Well worth the effort

Five months after going live with our new system, ARcare became the first ambulatory practice that was not part of a hospital to achieve Stage 6 on the HIMSS Analytics EMR Adoption Model. One year later, we became the first FQHC to achieve the highest level of EHR usage, Stage 7.

The overall experience helped the organization recognize and develop an appreciation for the fact that change can and should be a positive experience.
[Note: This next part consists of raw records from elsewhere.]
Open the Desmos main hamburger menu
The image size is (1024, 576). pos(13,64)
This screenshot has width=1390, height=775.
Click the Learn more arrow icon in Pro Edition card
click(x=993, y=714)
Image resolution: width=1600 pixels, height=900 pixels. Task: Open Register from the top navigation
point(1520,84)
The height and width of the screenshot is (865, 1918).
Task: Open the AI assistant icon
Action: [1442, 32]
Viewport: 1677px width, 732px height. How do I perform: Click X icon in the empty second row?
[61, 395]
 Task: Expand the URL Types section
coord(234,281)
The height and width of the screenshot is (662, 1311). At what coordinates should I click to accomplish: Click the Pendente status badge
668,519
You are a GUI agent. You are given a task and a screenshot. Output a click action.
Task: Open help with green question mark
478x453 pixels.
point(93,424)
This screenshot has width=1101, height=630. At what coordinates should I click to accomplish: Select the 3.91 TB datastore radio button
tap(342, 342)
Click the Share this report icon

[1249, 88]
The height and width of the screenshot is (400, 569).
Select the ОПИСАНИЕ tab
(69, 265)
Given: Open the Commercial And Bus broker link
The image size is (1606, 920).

ARcare has developed a level of confidence across the organization where employees are less reluctant or fearful of change, and where learning from failure produced valuable outcome – not just in successful training, but in the successful adoption of a new Greenway Health EHR that brought with it substantial benefits, including:

  • Improved patient management with better information access for providers and clinical event management that drives events and orders, computerized provider order entry and closed-loop medication administration, and other advanced functions that improve patient care
  • The ability to exchange data directly with the state health department
  • Streamlined access to patient records across the network of primary care clinics, dental clinics, pharmacies and wellness centers

During the transition to the new system, ARcare successfully converted more than 17.2 million records, including clinical notes, images and test results. Now, when ARcare identifies and secures a new clinic site, the new site can be completely operational from an IT perspective in 30 days or less thanks to advanced system capabilities for scalability and extremely fast implementations. As of today, the system provides paperless charting and order entry for 37 ARcare clinics.

In all, it’s been a very satisfying transition in which the gains were well worth the pain – pain that can be avoided by following the lessons learned in ARcare’s approach and re-working of clinical training. In short: It’s all about identifying an effective training team.